Abstract

Traditional clothing was an integral attribute of the spiritual and cultural space of a Russian village until the 20th century. In connection with the destruction of traditional and the subsequent resemanticisation of folk clothing in the 19th – 21th centuries, there was a need to clarify the main spiritual and cultural content of a traditional costume. Wedding ceremonial clothing was chosen as the object of research due to its high semiotic status and good preservation, which provides extensive research field. The empirical basis of the work consists of ethnographic descriptions of the studied origin regions of wedding suit, private collections, museum funds and the photo archive of the author, formed as a result of expeditions 2018–2019. The article considers the totality of all wedding sets of bride's clothes as a unified semiotic system.

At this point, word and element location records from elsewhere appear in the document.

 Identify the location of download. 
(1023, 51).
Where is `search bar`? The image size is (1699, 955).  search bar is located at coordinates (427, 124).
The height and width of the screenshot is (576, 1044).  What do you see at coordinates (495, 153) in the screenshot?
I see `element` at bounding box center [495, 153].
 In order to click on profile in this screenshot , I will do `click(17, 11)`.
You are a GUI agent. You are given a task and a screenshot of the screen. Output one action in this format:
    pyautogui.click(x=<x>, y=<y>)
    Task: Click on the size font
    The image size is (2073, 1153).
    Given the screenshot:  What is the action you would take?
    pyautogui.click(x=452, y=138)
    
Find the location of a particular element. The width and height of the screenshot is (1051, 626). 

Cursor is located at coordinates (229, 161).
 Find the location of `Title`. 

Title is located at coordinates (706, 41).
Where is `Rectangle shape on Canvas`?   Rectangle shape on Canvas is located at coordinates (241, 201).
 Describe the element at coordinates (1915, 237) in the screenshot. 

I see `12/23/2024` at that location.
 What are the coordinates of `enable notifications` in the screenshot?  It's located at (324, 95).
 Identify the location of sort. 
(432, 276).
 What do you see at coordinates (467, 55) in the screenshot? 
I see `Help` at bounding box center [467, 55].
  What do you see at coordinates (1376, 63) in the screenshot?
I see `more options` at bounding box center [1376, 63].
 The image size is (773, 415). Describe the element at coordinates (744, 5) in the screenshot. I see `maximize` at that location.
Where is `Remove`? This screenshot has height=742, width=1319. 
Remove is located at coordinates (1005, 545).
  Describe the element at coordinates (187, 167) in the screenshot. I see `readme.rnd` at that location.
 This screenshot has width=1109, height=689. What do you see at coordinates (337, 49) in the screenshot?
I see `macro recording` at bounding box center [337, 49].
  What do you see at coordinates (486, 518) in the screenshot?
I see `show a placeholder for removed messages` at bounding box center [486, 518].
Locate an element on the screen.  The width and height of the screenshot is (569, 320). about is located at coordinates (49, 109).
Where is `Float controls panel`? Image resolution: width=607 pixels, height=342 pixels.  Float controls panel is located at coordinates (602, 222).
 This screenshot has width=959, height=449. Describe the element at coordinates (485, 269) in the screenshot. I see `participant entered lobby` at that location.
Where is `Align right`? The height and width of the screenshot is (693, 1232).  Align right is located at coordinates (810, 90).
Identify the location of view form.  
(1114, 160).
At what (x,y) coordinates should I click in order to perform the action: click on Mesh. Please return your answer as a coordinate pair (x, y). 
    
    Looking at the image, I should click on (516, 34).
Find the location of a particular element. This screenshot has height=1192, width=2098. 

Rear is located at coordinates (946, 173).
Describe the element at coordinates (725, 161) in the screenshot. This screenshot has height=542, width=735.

The context of this phenomenon is an entire syntagmatic sequence of wedding ceremonies, starting from matchmaking and ending with the last day of a wedding. The wedding in this case is considered as a rite of passage of a life cycle, the main leitmotif of which is the process of “dying-death-rebirth”. Special costume sets mark all stages of the passage (preliminary, liminary, postliminary): “sad” and “grief” clothes are gradually replaced by “kind”, “cheerful”, white and dark shades are replaced by bright, often in red, and, in general, the semantics of death is replaced by the semantics of life. The study also shows that wedding cultures of different villages represent different semiotic systems that function on the basis of a single principle of passage, but some of its aspects and symbolization may be different. At the same time, a complex relationship between the social and spiritual levels of passage is realized, the markers of which may be different characteristics of the same costume complex. In general, the semiotics of wedding ceremonial clothing testifies to the unity of the spiritual and social spheres of a Russian village in the 19th – 20th centuries.